**EXERCISE:** Transcribe all of the records below character for character, leaving out no line.

━━━━━ GIVEN RECORDS

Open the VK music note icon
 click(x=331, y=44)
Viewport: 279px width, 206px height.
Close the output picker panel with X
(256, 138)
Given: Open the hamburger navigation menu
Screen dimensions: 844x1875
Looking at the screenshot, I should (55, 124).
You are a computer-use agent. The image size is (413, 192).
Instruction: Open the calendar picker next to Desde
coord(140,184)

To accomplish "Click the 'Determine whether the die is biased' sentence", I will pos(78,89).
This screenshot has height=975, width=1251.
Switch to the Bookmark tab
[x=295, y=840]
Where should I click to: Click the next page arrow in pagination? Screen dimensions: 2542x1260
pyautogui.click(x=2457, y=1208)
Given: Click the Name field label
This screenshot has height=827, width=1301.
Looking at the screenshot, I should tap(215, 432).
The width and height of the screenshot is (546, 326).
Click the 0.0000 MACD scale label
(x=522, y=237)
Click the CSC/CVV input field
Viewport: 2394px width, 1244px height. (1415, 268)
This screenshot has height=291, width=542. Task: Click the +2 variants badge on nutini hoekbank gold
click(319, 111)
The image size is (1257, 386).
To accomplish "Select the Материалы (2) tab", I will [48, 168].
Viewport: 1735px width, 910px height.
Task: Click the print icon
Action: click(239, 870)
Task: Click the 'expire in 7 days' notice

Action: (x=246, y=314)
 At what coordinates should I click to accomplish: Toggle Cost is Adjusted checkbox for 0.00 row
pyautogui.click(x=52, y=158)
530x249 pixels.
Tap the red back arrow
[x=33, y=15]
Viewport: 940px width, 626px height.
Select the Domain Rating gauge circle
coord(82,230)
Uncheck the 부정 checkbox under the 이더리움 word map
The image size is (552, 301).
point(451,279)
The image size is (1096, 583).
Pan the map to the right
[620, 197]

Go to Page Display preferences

━━━━━━━━━━

**OUTPUT OF THE TASK:**
Open the VK music note icon
 click(x=331, y=44)
Viewport: 279px width, 206px height.
Close the output picker panel with X
(256, 138)
Given: Open the hamburger navigation menu
Screen dimensions: 844x1875
Looking at the screenshot, I should (55, 124).
You are a computer-use agent. The image size is (413, 192).
Instruction: Open the calendar picker next to Desde
coord(140,184)

To accomplish "Click the 'Determine whether the die is biased' sentence", I will pos(78,89).
This screenshot has height=975, width=1251.
Switch to the Bookmark tab
[x=295, y=840]
Where should I click to: Click the next page arrow in pagination? Screen dimensions: 2542x1260
pyautogui.click(x=2457, y=1208)
Given: Click the Name field label
This screenshot has height=827, width=1301.
Looking at the screenshot, I should tap(215, 432).
The width and height of the screenshot is (546, 326).
Click the 0.0000 MACD scale label
(x=522, y=237)
Click the CSC/CVV input field
Viewport: 2394px width, 1244px height. (1415, 268)
This screenshot has height=291, width=542. Task: Click the +2 variants badge on nutini hoekbank gold
click(319, 111)
The image size is (1257, 386).
To accomplish "Select the Материалы (2) tab", I will [48, 168].
Viewport: 1735px width, 910px height.
Task: Click the print icon
Action: click(239, 870)
Task: Click the 'expire in 7 days' notice

Action: (x=246, y=314)
 At what coordinates should I click to accomplish: Toggle Cost is Adjusted checkbox for 0.00 row
pyautogui.click(x=52, y=158)
530x249 pixels.
Tap the red back arrow
[x=33, y=15]
Viewport: 940px width, 626px height.
Select the Domain Rating gauge circle
coord(82,230)
Uncheck the 부정 checkbox under the 이더리움 word map
The image size is (552, 301).
point(451,279)
The image size is (1096, 583).
Pan the map to the right
[620, 197]

Go to Page Display preferences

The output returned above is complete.